Il Telegrafo del 29 settembre 1942
poesia della prima linea
Fronte Russo, settembre
Da poco è calato il sole. E le ultime luci del giorno, quelle rossastre come fiammelle di un falò prossimo all'estinzione, non penetrano nel boschetto di querci e pini, che da alcune ore è sicuro ricetto alle nostre armi, agli automezzi ed agli uomini del reparto, in attesa della notte per attraversare la zona scoperta e tornare alla base dlpo aver assolto il suo compito oltre le nostre linee avanzate.
Sul groviglio dei rami carichi di ghiande, si aprono gli ombrelloni dei pini; parasole immensi il giorno, verde coltre la notte. Si va già a tentono nell'oscurità intorno alle macchine, sottovoce - che ogni rumore inutile è abolito in zona di operazione - ci si chiama, ci si conta, si ricevono e si danno gli ordini per la partenza imminente, che invece non sarà tale, giacchè, mentre gli autieri stanno per dare il colpo di manovella al motore, giunge l'ordine: la compagnia anticarro subito in linea.
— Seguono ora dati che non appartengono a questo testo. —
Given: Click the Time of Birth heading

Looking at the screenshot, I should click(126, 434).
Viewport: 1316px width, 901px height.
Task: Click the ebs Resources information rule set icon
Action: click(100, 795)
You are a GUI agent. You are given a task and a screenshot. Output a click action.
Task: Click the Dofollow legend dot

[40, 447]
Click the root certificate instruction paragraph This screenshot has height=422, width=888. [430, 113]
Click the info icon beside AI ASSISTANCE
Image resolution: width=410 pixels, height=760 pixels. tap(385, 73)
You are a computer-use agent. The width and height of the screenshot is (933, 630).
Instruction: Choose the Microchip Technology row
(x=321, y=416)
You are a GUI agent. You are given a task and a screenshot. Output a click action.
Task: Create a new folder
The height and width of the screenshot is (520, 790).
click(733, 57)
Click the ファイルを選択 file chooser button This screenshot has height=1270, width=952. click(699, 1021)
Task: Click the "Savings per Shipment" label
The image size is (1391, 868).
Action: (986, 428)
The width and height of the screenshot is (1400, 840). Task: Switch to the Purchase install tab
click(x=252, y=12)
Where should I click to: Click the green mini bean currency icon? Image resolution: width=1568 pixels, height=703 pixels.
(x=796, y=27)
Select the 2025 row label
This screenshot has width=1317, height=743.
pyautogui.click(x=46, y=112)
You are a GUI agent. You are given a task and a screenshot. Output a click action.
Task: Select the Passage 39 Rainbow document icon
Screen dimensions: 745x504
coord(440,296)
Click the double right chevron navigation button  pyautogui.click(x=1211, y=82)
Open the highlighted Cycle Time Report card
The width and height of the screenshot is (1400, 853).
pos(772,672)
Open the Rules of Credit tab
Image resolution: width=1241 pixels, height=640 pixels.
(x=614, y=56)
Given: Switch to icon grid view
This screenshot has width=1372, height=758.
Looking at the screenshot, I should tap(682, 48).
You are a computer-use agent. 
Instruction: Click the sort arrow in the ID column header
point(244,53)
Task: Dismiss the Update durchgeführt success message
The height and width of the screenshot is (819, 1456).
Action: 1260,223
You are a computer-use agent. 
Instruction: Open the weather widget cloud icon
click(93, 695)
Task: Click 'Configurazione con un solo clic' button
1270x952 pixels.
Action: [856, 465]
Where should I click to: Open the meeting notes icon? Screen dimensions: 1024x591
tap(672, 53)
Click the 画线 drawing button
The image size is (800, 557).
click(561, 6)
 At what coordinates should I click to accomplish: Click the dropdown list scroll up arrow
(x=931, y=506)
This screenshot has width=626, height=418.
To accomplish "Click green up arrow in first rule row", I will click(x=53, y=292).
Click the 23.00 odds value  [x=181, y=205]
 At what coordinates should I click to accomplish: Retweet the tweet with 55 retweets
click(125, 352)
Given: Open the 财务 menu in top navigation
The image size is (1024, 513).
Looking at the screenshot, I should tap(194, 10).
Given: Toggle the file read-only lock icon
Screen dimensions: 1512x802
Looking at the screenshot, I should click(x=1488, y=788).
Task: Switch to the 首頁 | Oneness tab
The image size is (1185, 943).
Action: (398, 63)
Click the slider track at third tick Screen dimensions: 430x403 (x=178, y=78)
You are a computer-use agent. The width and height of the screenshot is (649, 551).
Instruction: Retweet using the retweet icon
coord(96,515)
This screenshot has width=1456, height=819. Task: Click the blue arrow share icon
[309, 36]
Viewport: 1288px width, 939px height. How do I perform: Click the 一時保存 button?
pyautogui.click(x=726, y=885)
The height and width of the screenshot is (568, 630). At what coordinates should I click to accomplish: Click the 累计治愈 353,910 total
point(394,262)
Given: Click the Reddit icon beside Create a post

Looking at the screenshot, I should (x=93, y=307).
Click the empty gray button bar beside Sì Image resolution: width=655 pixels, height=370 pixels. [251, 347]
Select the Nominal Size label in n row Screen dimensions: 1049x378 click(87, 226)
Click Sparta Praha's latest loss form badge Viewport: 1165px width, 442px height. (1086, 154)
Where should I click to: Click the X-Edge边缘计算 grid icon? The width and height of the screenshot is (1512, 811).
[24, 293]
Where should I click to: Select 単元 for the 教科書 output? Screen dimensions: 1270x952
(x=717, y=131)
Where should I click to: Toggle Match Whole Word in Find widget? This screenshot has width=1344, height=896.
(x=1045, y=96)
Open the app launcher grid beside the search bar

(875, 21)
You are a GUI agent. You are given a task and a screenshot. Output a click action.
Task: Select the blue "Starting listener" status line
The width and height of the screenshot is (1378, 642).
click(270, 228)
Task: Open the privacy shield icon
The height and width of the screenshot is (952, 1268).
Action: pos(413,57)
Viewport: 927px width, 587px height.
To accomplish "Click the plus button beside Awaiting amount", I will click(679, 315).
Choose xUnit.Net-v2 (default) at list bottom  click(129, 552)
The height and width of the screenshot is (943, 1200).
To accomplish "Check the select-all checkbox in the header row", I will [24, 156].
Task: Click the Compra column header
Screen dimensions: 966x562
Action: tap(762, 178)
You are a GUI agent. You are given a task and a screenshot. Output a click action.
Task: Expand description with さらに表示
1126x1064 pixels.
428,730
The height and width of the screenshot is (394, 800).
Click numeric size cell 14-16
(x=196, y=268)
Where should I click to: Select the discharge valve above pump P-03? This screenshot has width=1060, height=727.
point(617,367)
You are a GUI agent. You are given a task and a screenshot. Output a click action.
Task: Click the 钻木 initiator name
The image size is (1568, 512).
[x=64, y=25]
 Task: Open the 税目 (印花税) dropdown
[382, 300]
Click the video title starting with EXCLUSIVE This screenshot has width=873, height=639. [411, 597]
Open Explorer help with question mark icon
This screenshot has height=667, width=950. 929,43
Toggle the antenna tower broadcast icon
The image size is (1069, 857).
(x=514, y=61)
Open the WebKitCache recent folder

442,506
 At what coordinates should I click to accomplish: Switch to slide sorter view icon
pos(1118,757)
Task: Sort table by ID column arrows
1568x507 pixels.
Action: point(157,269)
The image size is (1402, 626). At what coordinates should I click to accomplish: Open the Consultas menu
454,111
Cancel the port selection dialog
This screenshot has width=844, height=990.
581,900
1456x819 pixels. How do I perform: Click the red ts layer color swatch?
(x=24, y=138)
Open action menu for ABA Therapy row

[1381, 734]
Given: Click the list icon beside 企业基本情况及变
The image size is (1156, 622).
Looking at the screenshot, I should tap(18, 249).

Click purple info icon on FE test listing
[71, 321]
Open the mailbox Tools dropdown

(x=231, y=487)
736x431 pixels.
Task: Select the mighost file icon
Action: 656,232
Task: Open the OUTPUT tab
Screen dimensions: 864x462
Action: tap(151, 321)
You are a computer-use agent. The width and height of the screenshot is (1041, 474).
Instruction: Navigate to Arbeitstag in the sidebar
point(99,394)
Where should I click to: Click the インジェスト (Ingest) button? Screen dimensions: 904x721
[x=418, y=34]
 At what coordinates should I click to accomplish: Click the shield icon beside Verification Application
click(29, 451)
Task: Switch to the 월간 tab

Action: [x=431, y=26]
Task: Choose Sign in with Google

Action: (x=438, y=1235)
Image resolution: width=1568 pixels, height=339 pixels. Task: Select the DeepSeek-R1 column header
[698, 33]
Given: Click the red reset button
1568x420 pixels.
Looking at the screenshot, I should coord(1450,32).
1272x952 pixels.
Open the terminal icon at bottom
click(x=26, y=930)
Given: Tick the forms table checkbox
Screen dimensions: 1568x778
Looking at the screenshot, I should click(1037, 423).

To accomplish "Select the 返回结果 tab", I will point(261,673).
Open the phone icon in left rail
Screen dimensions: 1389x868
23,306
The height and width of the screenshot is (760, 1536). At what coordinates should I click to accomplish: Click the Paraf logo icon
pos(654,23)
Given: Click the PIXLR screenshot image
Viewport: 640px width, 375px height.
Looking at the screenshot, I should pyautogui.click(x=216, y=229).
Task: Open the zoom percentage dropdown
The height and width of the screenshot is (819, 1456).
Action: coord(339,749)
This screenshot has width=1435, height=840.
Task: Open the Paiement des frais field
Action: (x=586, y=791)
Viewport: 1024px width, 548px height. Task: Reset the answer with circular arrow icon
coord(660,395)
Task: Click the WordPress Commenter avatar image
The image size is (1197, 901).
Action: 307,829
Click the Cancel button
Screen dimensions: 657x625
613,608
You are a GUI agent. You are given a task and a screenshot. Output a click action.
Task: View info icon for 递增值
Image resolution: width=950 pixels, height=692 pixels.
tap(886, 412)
La linea è là, appena dieci metri fuori dal boschetto. Davanti al verde degli alberi un tratto di pianura coltivata a grano. Qui ha mietuto la mitraglia, ha trebbiato il cannone. Agricoltori dilettanti, i mitraglieri e gli artiglieri non hanno portata a termine l'opera loro; qua e là le spighe sono ancora in piedi, a stento gli esili fili di paglia reggono il prezioso carico di grano ed inchinano verso terra, ove già giacciono spighe, spighe e spighe...E nella terra, impastata col sangue, par lievitare il pane sacro dell'eroismo.
Oltre la radura, la quota tenuta dai russi, la linea avversaria colla minacciosa quanto vana azione dei mortai e delle armi automatiche.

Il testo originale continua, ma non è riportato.